Le livre suscite diverses réactions. Les uns s’étonnent que le général Gomart donne tant de détails et les noms de ceux avec lesquels il a servi, rompant ainsi le devoir de réserve auquel restent cantonnés les officiers généraux de 2e section. D’autres lui reprochent d’engager une polémique en mettant sur la place publique un débat interne à l’armée à propos des relations entre les FS et la DGSE alors que s’il connaît bien les FS, il ne connait pas de l’intérieur le SA de la DGSE puisqu’il n’y a pas servi. D’ailleurs combien sont-ils dans l’armée à connaître intimement les deux ? D’autres encore comme le général Henri Bentégeat se félicitent de l’initiative qui est une façon « d’insérer l’armée au sein de la société », tandis que l’auteur pense que le lien entre les militaires et les Français « doit être explicité, consolidé chaque jour » en ne confondant pas informer : acte de commandement et communiquer « un message formaté » (p 12). Dès lors, la question que le lecteur se pose est celle de sa motivation. Il y répond d’emblée : Expliquer les raisons d’être des FS et comment « elles peuvent s’intégrer au fonctionnement de notre démocratie. » Sujet peu abordé par les Français et le personnel politique ; or la bibliographie finale montre que le sujet des FS et des services ne laisse pas indifférent les universitaires et les journalistes. Le livre est d’ailleurs écrit avec Jean Guisnel et rappelons le succès de la série « le bureau des légendes ». Avant tout, l’auteur veut attirer l’attention des décideurs sur l’utilité d’ « accorder les moyens, surtout humains, d’agir plus efficacement à l’avenir. (p 10). Du point de vue des moyens, elles ne disposent pas d’hélicoptères de transport lourd, les armées non plus d’ailleurs. Il reste à les quémander aux alliés de l’OTAN (p 302).

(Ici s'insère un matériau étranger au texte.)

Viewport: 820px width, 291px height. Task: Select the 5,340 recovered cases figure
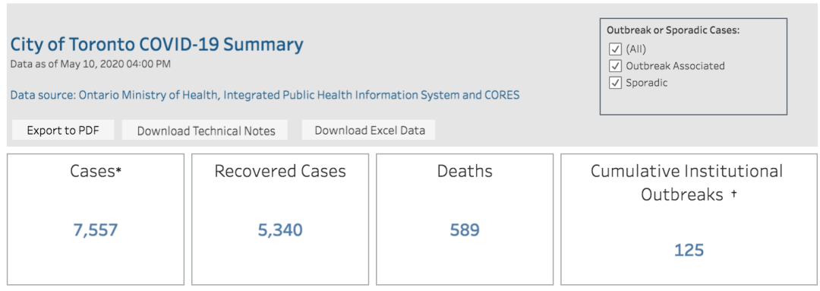pyautogui.click(x=279, y=229)
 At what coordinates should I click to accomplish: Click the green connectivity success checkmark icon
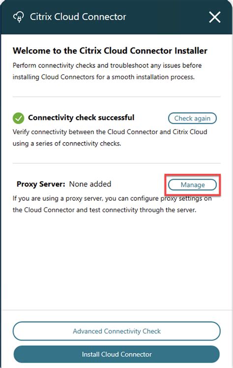19,118
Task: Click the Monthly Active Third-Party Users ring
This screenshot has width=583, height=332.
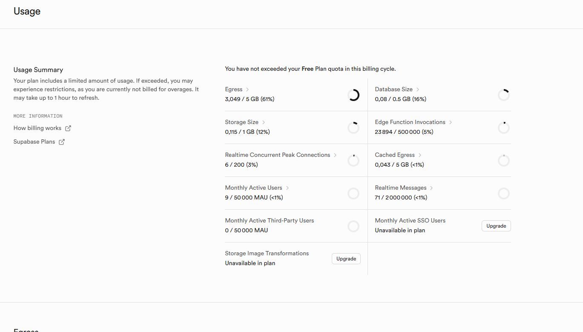Action: (353, 226)
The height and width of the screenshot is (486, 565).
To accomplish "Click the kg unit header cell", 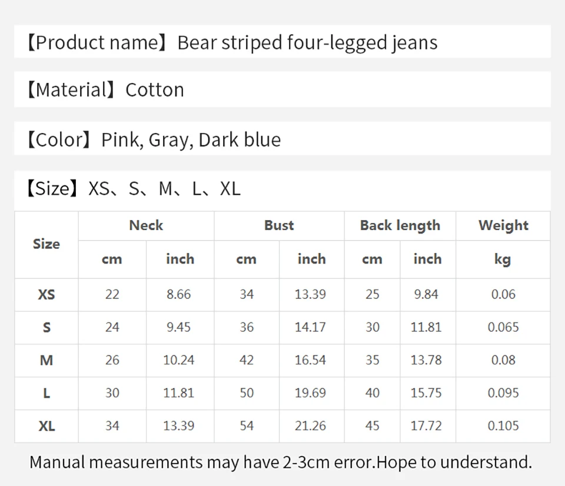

Une dernière catégorie, les mauvaises langues bien sûr, pense que le livre est le reflet d’une amertume, en un mot qu’il règle ses comptes car d’une part, il n’est pas parvenu à intégrer la DGSE ce qu’il aurait pu lorsqu’il était officier subalterne et d’autre part, l’âge venu, il n’a pas atteint les hautes fonctions auxquelles il aurait pu prétendre ayant quitté le service actif en 2017, à 57 ans. Un âge où il pouvait espérer une ultime élévation. En effet, le renseignement devenu la cinquième fonction stratégique dans le Livre blanc de la défense et de la sécurité de 2008 valorise les services de renseignement. Et l’on remarque que les directions de ces services ont propulsé leur titulaire vers les fonctions ultimes. A l’état-major particulier du président, un lieu d’influence sur la prise de décision. Le général Benoit Puga, commandant du COS puis directeur du renseignement militaire, fut choisi comme CEMP, en 2010, à 57 ans, par le président Nicolas Sarkozy. Ou bien à la DGSE ou à l’EMAT. Le général Bertrand Ract-Madoux, directeur de cabinet du directeur donc n°2 de la DGSE de 2007 à 2011 fut nommé CEMAT, à 58 ans. Quant au général Jean-Pierre Bosser, directeur de la DPSD transformée en DRSD de 2012 à 2014, il est devenu CEMAT, à 55 ans.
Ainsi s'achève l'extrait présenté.